Monitoring & Evaluation Expert with Connected Development [CODE]; Co-Creator, Follow The Money, School of Data Fellow, and a CrisisMappers Fellow


Nigeria ranked #73 in the 2014 Open Data Index / Other stories from Africa

After 20 years outside of Nigeria, Gabriel just arrived at the Murtala Muhammed International Airport in Lagos, and would like to take the next bus that will be heading to Sokoto, about 1000 km from Lagos. He has always taught the country is now at par with some western countries that do have transport timetables like you have in a country as small as Slovenia, actually he was disappointed! Gabriel eventually waited and gets settled 3 days before he could get a cousin to put him on a bus to Sokoto. This is how interesting data availability could be in Nigeria, and while so much funds is been put into government budget on infrastructure data, the more we look, the less we see the availability of these datasets, one being government spending data in real-time!

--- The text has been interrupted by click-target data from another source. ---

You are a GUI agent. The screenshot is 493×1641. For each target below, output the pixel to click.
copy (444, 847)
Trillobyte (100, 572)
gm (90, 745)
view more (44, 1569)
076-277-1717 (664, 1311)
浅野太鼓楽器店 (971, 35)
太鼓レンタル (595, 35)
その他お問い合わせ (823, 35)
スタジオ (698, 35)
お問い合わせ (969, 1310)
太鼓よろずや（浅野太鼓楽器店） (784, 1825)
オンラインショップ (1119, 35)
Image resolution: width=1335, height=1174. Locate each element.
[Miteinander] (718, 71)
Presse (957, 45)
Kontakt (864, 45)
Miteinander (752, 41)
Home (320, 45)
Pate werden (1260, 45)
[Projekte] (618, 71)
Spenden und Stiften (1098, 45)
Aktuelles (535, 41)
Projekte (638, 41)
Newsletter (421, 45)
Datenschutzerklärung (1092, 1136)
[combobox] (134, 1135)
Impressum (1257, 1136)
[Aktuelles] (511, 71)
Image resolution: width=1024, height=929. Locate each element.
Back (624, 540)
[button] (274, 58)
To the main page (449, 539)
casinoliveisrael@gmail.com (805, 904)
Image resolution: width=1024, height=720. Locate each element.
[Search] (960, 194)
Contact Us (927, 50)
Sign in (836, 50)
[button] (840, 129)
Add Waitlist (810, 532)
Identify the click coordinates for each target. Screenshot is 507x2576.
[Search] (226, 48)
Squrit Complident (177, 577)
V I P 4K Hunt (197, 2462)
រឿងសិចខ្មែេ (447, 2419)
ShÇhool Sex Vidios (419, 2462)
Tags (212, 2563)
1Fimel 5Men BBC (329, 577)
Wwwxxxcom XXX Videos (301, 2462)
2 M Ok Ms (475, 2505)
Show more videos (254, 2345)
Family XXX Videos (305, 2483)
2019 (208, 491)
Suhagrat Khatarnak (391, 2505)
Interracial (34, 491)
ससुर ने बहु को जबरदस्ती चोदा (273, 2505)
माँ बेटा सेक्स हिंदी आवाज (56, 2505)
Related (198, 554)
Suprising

Nevertheless, postal codes of every community in Nigeria has been available since the publication of the commercialized printed copies five years ago, the National Bureau of Statistics (NBS) isn’t relenting in making statistical data available to Nigerians through its new portal that is already used in complimenting its e-library, five years ago, this wouldn’t have been possible, and this awakening isn’t peculiar to the NBS. Election results are now available immediately it’s being released by the Independent National Electoral Commission; the National Oil Spill Detection and Response Agency at the beginning of the year, released a real time map data of oil spills in the country; and talking about maps, it’s quite appalling that an online digital map of the most populated black country still remains a holy grail, despite the fact that the Office of the Surveyor General of the Federation and the National Boundary Commission has this locked in their office electronic devices! Following suit, is the company register domiciled in the strong room of the Corporate Affairs Commission, which is only available to registered legal practitioners at a fee, perhaps we will need some intervention by Open Corporates

While the country might move up in its rating in the 2014 Global Open Data Index from 63 in 2013 (6th in Africa after Burkina Faso, Tunisia, South Africa, Egypt, Morocco) due to so much pressure on government agencies to make data available, there are still much challenges of the integrity of the data been published, and how downloadable some of this online data are. Having appreciated the government moving to an Open Data regime, especially with recent open data initiative of the Ministry of Communication Technology, it is important to let government institutions know how to openly license their data, and empower citizens, and strengthen non-state actors on how to make use of this available data, so that when transport data becomes available, Nigerians that might want to transit like Gabriel can quickly leverage on using it for moving from one point to another.